─── Items ───

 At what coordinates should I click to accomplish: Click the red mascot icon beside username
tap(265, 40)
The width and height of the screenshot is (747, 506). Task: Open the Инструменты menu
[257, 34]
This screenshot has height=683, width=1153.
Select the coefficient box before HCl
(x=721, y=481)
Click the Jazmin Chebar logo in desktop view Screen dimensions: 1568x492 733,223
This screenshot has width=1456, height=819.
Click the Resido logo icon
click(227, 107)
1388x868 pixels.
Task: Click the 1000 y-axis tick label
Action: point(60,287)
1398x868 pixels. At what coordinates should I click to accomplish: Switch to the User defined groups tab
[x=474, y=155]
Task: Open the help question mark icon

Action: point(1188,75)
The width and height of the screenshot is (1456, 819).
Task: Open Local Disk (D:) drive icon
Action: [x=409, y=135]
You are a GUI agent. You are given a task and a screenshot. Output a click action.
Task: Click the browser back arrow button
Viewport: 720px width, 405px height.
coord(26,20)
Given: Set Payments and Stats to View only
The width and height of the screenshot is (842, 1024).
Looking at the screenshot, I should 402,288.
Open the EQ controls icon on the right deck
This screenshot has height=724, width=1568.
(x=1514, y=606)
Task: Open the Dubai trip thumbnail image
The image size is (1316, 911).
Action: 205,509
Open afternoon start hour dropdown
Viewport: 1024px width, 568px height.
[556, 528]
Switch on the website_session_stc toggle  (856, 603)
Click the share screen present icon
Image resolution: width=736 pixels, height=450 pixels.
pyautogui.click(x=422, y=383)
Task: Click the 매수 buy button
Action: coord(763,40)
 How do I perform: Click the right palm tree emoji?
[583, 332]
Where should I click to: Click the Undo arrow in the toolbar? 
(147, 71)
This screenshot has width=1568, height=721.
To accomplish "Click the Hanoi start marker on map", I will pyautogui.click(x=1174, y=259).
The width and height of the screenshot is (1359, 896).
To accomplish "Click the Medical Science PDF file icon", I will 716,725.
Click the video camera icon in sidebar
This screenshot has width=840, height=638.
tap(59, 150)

───

Given instruction
Substitute "emblem" for "logo" everywhere in the records above, and write out all of the records again with nothing else changed.

Exercise answer
 At what coordinates should I click to accomplish: Click the red mascot icon beside username
tap(265, 40)
The width and height of the screenshot is (747, 506). Task: Open the Инструменты menu
[257, 34]
This screenshot has height=683, width=1153.
Select the coefficient box before HCl
(x=721, y=481)
Click the Jazmin Chebar emblem in desktop view Screen dimensions: 1568x492 733,223
This screenshot has width=1456, height=819.
Click the Resido emblem icon
click(227, 107)
1388x868 pixels.
Task: Click the 1000 y-axis tick label
Action: point(60,287)
1398x868 pixels. At what coordinates should I click to accomplish: Switch to the User defined groups tab
[x=474, y=155]
Task: Open the help question mark icon

Action: point(1188,75)
The width and height of the screenshot is (1456, 819).
Task: Open Local Disk (D:) drive icon
Action: [x=409, y=135]
You are a GUI agent. You are given a task and a screenshot. Output a click action.
Task: Click the browser back arrow button
Viewport: 720px width, 405px height.
coord(26,20)
Given: Set Payments and Stats to View only
The width and height of the screenshot is (842, 1024).
Looking at the screenshot, I should 402,288.
Open the EQ controls icon on the right deck
This screenshot has height=724, width=1568.
(x=1514, y=606)
Task: Open the Dubai trip thumbnail image
The image size is (1316, 911).
Action: 205,509
Open afternoon start hour dropdown
Viewport: 1024px width, 568px height.
[556, 528]
Switch on the website_session_stc toggle  (856, 603)
Click the share screen present icon
Image resolution: width=736 pixels, height=450 pixels.
pyautogui.click(x=422, y=383)
Task: Click the 매수 buy button
Action: coord(763,40)
 How do I perform: Click the right palm tree emoji?
[583, 332]
Where should I click to: Click the Undo arrow in the toolbar? 
(147, 71)
This screenshot has width=1568, height=721.
To accomplish "Click the Hanoi start marker on map", I will pyautogui.click(x=1174, y=259).
The width and height of the screenshot is (1359, 896).
To accomplish "Click the Medical Science PDF file icon", I will 716,725.
Click the video camera icon in sidebar
This screenshot has width=840, height=638.
tap(59, 150)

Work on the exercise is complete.